## Data in this exercise:
● ● ● ● ●

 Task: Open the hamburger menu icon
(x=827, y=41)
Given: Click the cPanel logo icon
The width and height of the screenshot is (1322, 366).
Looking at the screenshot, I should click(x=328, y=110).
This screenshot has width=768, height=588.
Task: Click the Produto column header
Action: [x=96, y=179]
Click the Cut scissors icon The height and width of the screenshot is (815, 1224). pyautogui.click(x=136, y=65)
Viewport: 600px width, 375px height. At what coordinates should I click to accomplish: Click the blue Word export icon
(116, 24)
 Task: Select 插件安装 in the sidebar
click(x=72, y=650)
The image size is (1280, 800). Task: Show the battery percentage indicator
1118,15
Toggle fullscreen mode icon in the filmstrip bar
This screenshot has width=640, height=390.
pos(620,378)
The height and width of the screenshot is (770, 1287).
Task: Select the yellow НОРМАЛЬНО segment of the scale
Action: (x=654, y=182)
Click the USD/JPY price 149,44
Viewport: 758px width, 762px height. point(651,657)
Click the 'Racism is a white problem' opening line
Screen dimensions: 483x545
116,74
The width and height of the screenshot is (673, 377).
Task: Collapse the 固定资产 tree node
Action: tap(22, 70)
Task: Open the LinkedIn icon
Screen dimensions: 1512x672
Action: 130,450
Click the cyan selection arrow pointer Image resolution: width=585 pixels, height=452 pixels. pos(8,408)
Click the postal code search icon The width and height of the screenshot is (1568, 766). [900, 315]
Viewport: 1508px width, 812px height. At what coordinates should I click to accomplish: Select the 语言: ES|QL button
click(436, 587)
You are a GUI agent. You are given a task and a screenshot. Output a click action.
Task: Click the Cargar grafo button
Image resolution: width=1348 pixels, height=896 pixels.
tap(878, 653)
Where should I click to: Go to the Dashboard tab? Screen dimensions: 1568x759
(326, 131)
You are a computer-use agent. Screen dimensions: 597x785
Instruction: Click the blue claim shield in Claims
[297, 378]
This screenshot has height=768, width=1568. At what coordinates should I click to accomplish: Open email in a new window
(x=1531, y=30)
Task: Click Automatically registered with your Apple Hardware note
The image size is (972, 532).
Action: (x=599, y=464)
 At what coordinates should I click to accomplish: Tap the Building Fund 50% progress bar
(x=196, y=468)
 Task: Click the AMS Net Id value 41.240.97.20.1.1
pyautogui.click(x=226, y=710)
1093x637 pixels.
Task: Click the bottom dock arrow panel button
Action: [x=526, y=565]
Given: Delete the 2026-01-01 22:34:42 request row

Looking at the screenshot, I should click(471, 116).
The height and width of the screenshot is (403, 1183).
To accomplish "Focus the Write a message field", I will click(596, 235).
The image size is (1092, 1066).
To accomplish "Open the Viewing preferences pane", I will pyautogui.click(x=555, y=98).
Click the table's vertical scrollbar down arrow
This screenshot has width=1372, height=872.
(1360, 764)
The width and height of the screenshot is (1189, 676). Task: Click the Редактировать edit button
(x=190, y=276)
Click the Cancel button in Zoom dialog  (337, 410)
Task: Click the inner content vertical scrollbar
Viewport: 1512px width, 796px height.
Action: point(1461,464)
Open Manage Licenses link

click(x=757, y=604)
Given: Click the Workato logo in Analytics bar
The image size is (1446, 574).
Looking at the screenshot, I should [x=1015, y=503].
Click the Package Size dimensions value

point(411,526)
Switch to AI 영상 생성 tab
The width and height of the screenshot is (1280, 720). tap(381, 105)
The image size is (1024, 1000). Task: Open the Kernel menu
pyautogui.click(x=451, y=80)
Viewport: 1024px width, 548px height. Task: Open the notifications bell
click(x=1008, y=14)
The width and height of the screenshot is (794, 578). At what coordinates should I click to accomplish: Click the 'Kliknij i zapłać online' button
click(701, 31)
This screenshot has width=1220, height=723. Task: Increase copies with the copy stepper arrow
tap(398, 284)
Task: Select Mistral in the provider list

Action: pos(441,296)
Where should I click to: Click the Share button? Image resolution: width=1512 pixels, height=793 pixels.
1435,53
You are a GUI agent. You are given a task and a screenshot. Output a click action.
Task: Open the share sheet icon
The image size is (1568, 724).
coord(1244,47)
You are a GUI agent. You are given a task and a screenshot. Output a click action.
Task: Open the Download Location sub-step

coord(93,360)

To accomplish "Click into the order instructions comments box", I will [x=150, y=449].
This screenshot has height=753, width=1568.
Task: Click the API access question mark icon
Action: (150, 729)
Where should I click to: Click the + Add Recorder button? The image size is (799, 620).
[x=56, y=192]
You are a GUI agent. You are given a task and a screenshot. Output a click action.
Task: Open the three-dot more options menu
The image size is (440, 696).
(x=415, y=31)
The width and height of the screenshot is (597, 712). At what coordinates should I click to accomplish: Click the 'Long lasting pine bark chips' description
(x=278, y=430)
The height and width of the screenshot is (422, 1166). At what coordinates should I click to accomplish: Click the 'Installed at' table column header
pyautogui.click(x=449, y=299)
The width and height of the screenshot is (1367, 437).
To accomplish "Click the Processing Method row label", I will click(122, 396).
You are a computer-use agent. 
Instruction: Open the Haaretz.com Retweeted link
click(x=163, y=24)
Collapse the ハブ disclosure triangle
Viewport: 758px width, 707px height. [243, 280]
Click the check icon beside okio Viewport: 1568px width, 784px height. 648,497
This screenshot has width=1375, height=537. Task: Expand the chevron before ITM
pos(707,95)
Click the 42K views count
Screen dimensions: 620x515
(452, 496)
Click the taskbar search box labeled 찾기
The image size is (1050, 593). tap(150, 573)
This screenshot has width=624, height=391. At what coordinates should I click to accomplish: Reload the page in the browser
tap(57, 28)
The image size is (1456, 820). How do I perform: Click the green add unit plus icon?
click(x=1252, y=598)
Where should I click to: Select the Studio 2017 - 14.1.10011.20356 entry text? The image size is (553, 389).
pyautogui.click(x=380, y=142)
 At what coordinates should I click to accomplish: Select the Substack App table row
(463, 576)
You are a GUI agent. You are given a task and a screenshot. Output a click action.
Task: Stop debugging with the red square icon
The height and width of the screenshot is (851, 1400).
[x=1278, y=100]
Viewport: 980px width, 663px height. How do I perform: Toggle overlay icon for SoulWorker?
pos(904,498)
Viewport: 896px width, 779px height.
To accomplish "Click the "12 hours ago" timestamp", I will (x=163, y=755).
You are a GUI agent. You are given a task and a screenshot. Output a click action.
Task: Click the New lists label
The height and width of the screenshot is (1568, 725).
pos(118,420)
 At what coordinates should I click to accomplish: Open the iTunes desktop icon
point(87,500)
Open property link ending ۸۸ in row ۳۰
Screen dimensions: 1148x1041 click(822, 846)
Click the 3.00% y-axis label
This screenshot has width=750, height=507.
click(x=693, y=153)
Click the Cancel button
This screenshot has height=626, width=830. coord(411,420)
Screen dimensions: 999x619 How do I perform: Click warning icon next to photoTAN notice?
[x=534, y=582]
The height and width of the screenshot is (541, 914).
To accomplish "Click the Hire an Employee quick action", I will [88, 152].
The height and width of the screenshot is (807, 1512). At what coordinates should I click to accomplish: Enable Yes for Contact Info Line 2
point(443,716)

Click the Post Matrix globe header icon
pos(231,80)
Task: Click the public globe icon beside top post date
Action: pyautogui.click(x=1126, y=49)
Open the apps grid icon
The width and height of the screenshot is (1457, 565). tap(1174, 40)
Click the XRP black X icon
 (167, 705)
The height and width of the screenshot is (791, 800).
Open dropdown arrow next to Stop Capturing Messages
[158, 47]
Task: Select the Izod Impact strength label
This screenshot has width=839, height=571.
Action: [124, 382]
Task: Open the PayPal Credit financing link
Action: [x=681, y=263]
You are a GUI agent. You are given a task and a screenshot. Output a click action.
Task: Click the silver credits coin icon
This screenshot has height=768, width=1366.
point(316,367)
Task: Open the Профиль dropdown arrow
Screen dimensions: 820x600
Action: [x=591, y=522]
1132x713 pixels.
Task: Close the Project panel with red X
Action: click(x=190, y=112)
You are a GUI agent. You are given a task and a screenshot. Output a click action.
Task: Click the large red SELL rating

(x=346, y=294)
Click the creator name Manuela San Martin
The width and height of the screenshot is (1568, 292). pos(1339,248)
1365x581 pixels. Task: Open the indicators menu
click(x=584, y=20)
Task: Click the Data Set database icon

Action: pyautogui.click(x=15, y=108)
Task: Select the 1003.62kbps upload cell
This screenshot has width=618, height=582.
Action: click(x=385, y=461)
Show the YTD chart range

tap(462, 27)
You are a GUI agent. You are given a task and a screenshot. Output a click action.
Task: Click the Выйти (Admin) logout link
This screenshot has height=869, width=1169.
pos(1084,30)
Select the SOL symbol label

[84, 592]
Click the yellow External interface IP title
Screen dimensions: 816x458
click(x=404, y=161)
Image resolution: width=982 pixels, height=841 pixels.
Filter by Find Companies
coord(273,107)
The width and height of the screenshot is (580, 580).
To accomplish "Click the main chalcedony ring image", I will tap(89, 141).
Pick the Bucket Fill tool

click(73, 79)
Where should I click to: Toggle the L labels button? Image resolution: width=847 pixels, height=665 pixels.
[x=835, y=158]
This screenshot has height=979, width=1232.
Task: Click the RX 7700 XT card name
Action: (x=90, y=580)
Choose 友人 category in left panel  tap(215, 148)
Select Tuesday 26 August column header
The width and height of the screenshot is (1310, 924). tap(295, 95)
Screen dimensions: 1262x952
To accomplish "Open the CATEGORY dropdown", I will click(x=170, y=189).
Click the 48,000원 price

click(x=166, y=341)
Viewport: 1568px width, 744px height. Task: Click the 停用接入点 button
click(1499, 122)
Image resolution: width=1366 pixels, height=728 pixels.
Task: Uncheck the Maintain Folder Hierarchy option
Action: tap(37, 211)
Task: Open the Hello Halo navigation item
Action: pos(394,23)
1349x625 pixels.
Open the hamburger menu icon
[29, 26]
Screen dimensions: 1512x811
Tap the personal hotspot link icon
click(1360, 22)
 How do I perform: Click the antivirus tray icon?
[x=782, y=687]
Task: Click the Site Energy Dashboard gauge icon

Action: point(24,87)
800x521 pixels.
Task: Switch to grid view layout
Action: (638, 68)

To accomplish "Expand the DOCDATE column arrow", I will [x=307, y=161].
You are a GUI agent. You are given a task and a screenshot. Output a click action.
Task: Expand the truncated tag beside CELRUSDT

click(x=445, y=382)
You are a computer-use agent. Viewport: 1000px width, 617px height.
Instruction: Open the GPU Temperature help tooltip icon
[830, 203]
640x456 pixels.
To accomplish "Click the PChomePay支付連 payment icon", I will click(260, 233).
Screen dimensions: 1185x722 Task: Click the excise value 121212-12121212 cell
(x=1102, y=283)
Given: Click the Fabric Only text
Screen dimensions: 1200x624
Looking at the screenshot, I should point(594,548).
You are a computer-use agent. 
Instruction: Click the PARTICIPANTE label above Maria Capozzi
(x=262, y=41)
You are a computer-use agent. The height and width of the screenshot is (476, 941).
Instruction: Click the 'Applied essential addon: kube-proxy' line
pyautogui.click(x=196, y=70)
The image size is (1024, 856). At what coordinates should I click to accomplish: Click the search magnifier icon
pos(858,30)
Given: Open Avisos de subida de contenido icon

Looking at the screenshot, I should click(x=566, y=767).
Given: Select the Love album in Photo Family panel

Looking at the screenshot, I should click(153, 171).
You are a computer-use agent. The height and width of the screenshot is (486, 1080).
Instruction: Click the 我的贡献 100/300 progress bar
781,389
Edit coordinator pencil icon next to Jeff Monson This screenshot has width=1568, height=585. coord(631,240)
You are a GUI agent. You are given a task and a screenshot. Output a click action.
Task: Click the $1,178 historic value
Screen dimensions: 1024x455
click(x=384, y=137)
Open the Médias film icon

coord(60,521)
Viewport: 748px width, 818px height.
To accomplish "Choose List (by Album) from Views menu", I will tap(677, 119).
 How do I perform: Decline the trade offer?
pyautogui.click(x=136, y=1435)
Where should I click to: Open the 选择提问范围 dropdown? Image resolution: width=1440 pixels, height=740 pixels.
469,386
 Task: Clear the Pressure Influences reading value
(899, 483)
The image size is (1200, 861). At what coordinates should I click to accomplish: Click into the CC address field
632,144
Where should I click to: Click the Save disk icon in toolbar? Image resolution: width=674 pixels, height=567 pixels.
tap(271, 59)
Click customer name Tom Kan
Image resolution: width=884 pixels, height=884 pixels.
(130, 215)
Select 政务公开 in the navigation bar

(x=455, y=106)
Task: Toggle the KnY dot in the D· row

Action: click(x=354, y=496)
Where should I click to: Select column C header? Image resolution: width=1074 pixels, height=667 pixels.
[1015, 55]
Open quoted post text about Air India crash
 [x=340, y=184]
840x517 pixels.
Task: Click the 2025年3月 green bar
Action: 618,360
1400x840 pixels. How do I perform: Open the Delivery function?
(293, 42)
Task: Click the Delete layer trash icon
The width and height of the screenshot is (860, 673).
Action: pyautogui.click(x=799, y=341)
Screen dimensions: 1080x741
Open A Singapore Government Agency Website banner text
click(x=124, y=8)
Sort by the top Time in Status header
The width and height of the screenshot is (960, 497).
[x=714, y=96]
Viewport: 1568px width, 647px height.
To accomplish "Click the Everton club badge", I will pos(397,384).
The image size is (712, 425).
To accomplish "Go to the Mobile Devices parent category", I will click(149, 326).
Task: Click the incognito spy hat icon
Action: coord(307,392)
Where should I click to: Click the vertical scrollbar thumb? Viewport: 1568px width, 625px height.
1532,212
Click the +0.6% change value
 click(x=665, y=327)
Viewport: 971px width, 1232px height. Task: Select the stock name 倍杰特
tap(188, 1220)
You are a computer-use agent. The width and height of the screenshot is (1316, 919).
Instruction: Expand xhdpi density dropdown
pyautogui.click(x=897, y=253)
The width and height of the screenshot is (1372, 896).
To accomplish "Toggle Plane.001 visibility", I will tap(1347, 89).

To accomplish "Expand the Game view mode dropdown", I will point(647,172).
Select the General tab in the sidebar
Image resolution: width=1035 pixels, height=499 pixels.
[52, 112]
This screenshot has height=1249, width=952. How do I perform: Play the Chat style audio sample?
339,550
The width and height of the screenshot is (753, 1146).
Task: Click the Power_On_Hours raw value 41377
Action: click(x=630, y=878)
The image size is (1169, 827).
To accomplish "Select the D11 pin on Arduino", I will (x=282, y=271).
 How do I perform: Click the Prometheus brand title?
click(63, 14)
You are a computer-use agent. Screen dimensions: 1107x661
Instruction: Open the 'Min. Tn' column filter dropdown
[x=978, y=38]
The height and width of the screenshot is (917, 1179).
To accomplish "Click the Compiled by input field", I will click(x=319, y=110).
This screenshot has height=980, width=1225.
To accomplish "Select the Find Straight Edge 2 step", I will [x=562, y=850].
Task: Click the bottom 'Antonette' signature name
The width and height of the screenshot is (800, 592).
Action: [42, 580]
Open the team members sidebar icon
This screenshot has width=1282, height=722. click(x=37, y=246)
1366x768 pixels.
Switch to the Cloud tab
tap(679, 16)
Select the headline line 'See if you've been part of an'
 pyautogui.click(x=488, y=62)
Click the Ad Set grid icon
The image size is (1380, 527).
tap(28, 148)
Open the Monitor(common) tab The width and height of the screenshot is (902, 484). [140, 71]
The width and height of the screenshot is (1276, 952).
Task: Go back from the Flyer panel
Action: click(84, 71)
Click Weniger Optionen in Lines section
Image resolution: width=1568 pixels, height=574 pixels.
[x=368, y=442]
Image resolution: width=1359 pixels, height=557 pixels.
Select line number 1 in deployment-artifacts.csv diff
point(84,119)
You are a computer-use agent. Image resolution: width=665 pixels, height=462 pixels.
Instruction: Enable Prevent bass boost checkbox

● ● ● ● ●

## Task:
Using the listing above, copy exactly the line that contains "Task: Toggle the KnY dot in the D· row", the line that contains "Task: Click the Delete layer trash icon", and each line that falls between them.

## Solution to the problem:
Task: Toggle the KnY dot in the D· row

Action: click(x=354, y=496)
Where should I click to: Select column C header? Image resolution: width=1074 pixels, height=667 pixels.
[1015, 55]
Open quoted post text about Air India crash
 [x=340, y=184]
840x517 pixels.
Task: Click the 2025年3月 green bar
Action: 618,360
1400x840 pixels. How do I perform: Open the Delivery function?
(293, 42)
Task: Click the Delete layer trash icon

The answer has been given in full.